#### [Task instructions]
Restate word for word only the lines from the one with "Click the red arrow" through the end of the records; no pictures belong in the copy.

#### [Data in this exercise]
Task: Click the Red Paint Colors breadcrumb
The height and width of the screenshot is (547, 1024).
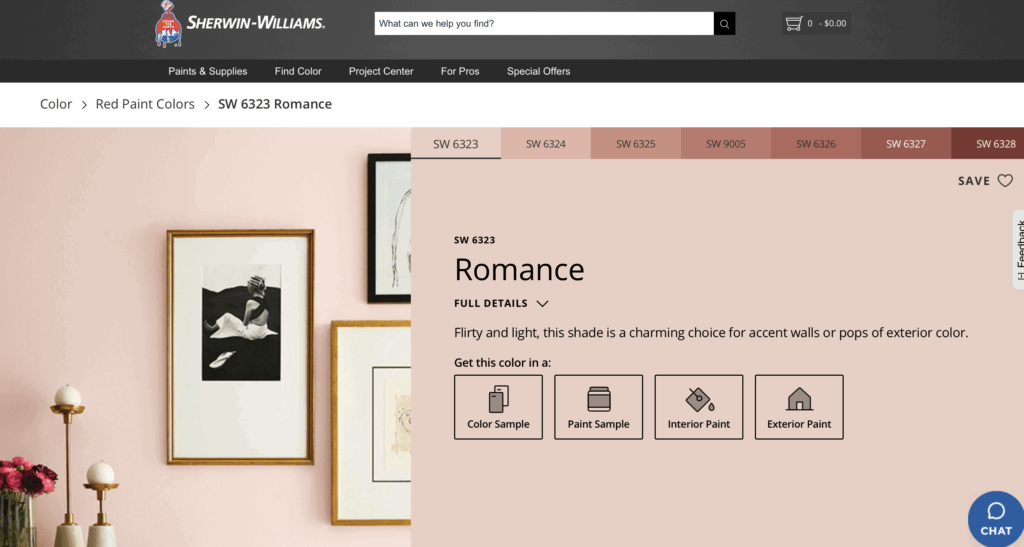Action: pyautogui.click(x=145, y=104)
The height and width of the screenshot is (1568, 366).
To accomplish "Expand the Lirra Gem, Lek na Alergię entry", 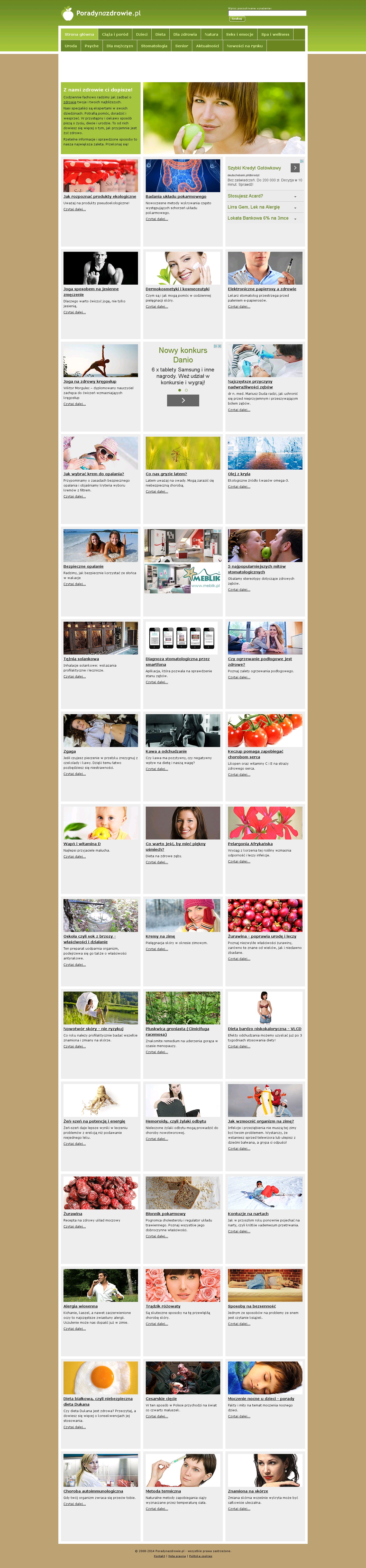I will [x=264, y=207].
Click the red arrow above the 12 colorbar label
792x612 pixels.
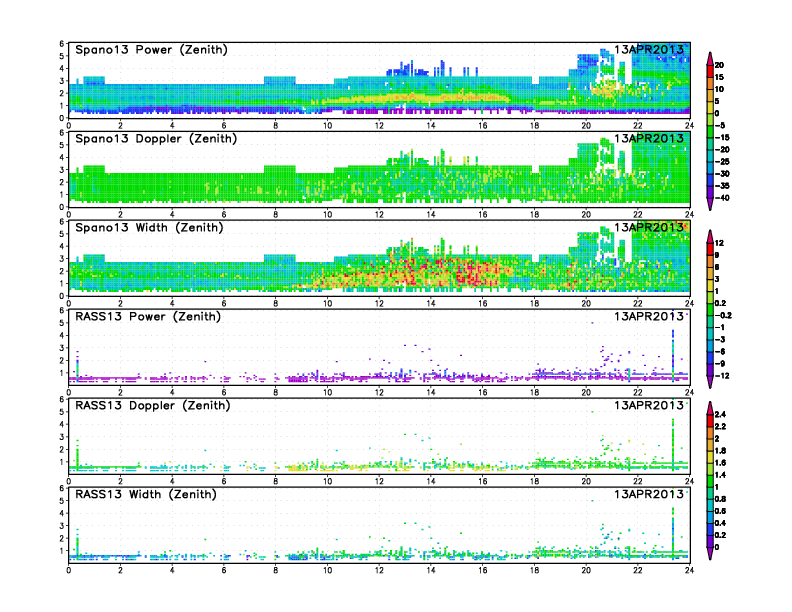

#### [Solution to the problem]
Click the red arrow above the 12 colorbar label
792x612 pixels.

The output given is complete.